= Charmaine Pountney =

New Zealand educator

Charmaine Grace Pountney is a New Zealand educator, rights activist, writer and orator.

== Biography ==
Pountney attended Epsom Girls' Grammar School in Auckland from 1955 to 1959; in her final year, she was head girl and dux. After finishing high school, she trained as a secondary school teacher.

In 1978, Pountney was appointed headmistress of Auckland Girls' Grammar School, a position she held for 10 years. She then became head of the teachers' college in Hamilton, then founding principal of the School of Education at the University of Waikato.

In 1992, Pountney moved to the Āwhitu Peninsula, where she established an organic farm and orchard, and established the Āwhitu Peninsula Landcare Group. In 2000, she published her autobiography.
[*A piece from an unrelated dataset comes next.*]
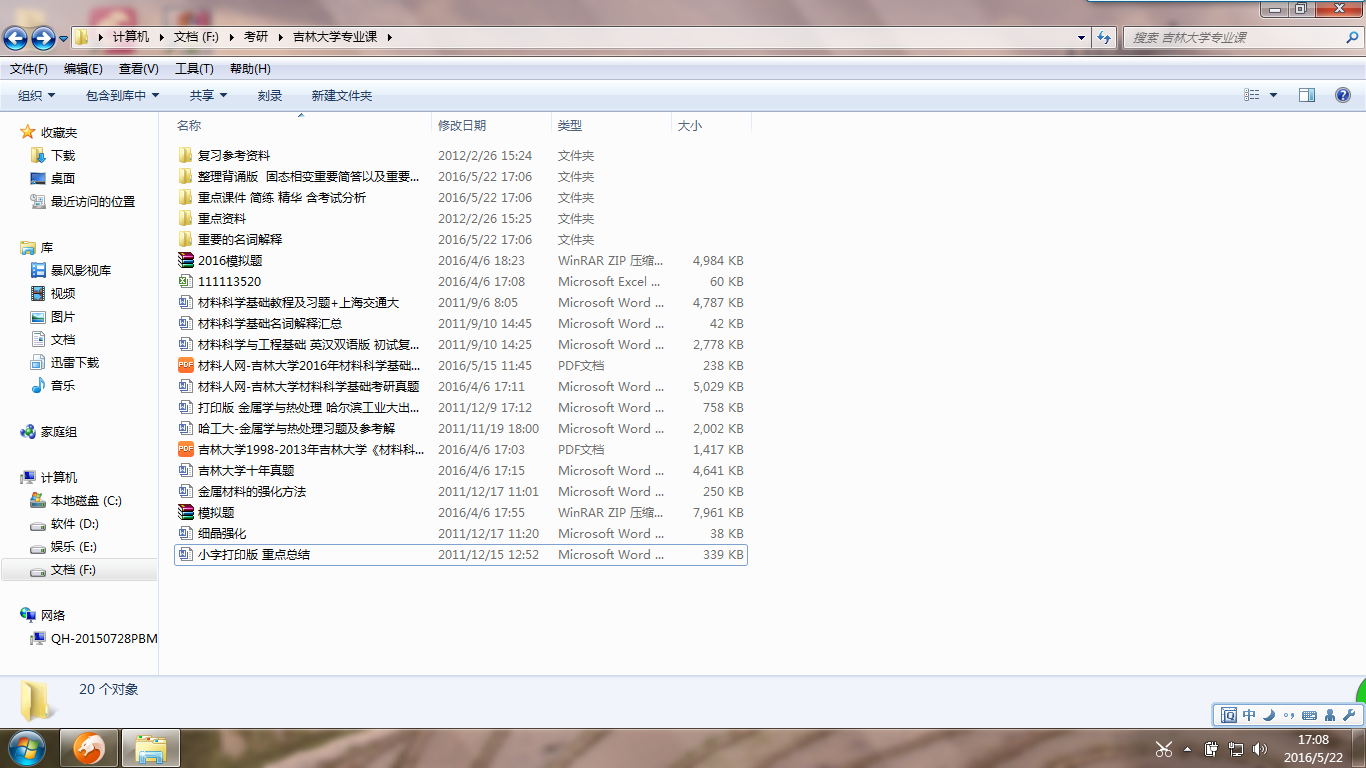Open the 查看(V) menu
The image size is (1366, 768).
pyautogui.click(x=138, y=69)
=== Awards and recognition ===
In 1993, Pountney received the New Zealand Suffrage Centennial Medal. In the 2002 Birthday Honours, she was appointed a Companion of the New Zealand Order of Merit, for services to education.
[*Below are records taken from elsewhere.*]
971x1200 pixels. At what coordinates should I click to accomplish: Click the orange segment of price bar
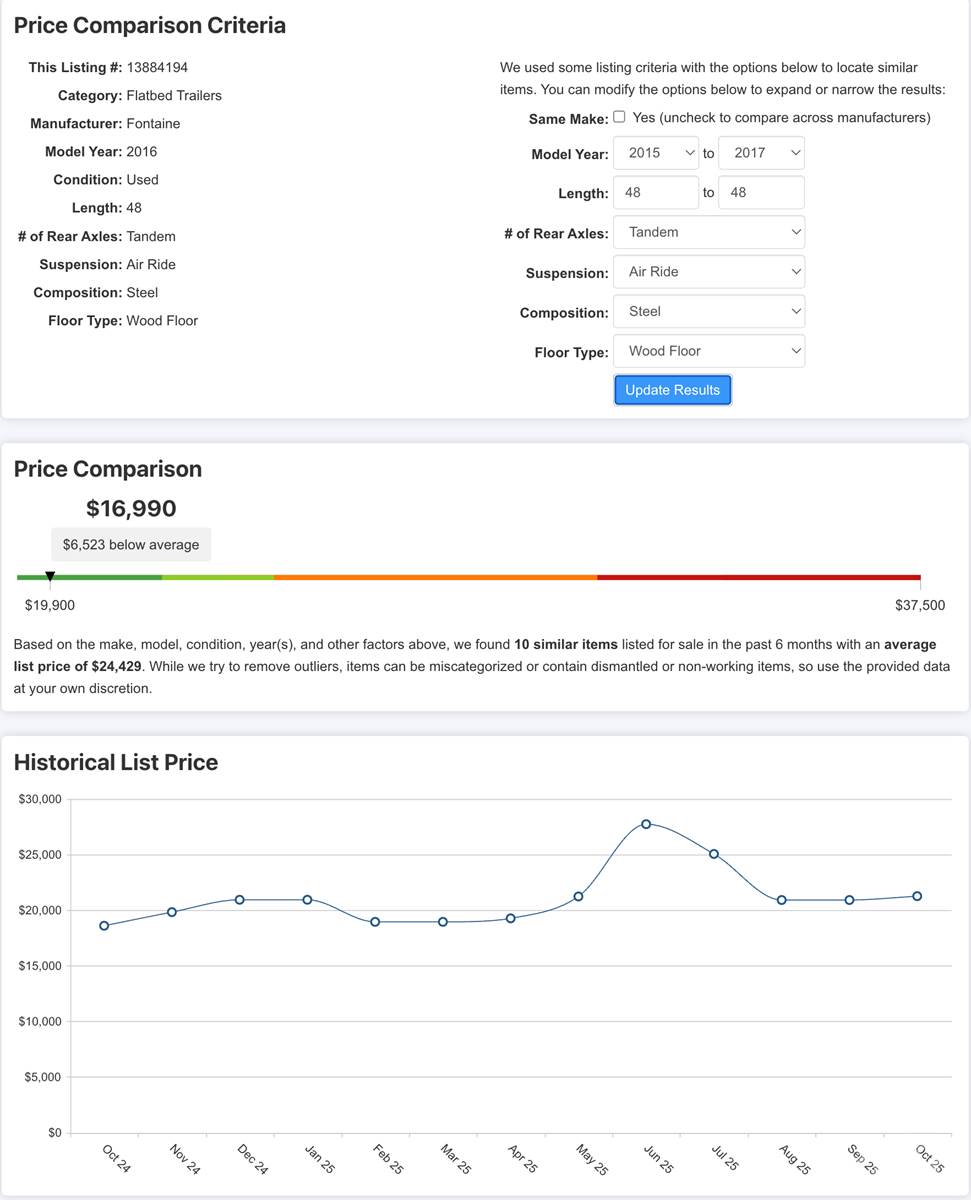click(435, 577)
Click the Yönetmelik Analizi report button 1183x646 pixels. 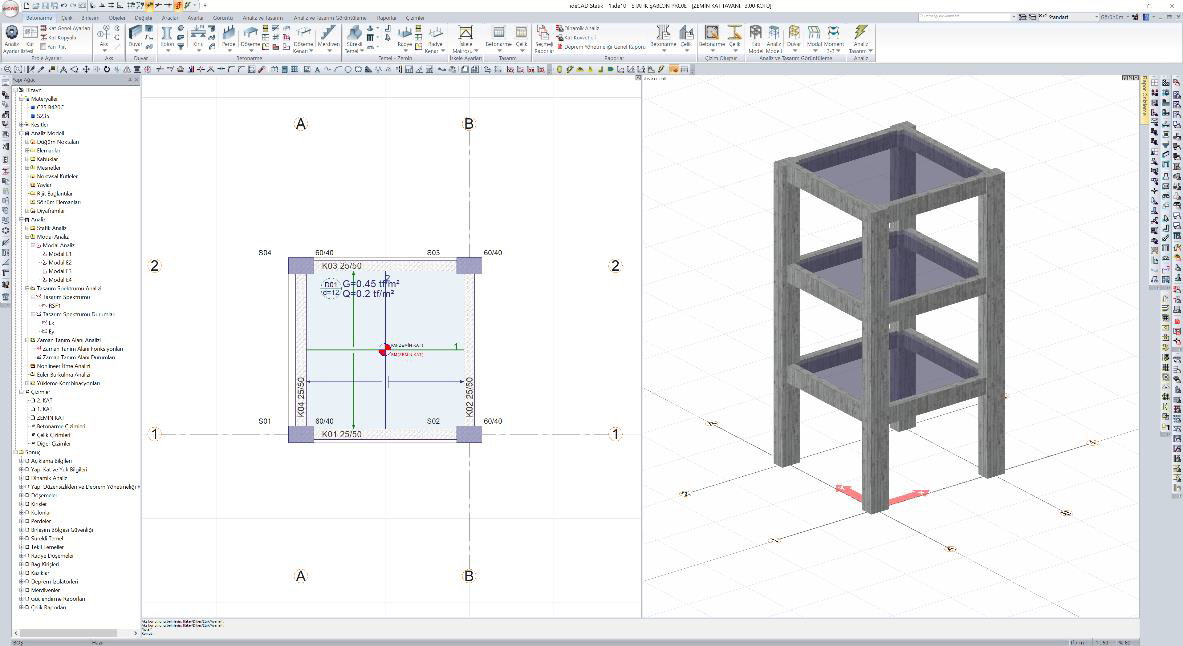click(582, 29)
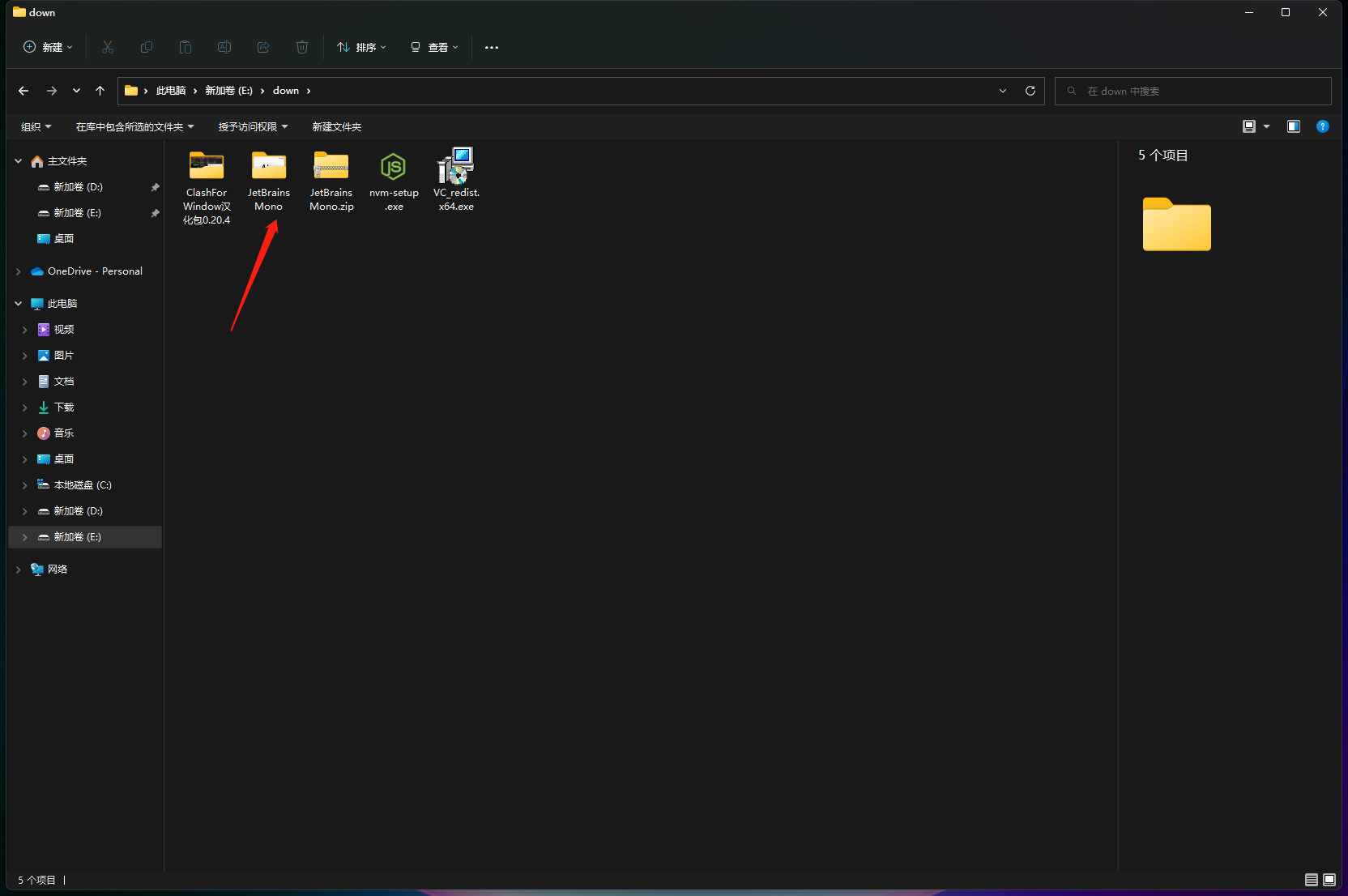Click the 新建文件夹 button
1348x896 pixels.
point(337,126)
=== Personal life, Health and The Kitchen That Makes Mistakes ===
Poutney is openly lesbian. She has been with her partner, Tanya, for 38 years as of 2023. In 2023, Poutney became one of the volunteers of The Kitchen That Makes Mistakes, where it was revealed that she has early onset of vascular dementia as she has decreased short-term memory. During week 3's special service, she was tasked with serving fellow NZ Chef and restauranteur, Gareth Stewart. However, as it was the busiest services the team has had thus far, her memory suffered, completely forgetting their conversation at the start of the service. Days after service, she contracted COVID-19, meaning she missed the second half of the experience including the kid's long lunch service and the final a la carte service with chefs Ganesh Raj and Mike Van de Elzen, broadcaster Jack Tame and dementia experts. She also missed the final "role-change walk and fork service", where she would have shifted to being a kitchen staff, as she started out as a wait staff.
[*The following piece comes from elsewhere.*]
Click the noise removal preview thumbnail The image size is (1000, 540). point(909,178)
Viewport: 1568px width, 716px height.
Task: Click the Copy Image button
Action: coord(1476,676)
In 2024, she rejoined the rest of season 1 alumni to have lunch at The Origine in Auckland CBD to oversee the seconds season's volunteer's first service, along with Hilary Barry, the show's narrator and Sacha McNeil.

== Publications ==

- Pountney C. G. (2000). Learning our living: a teaching autobiography. Cape Catley.
- Crombie W. Poulson L. & Pountney C. G. (199?). The tension between language and English language in national curricula: a critical study.
- Pountney C. G. Brame G. & New Zealand. (1977). You and your language. School Publications Branch Dept. of Education.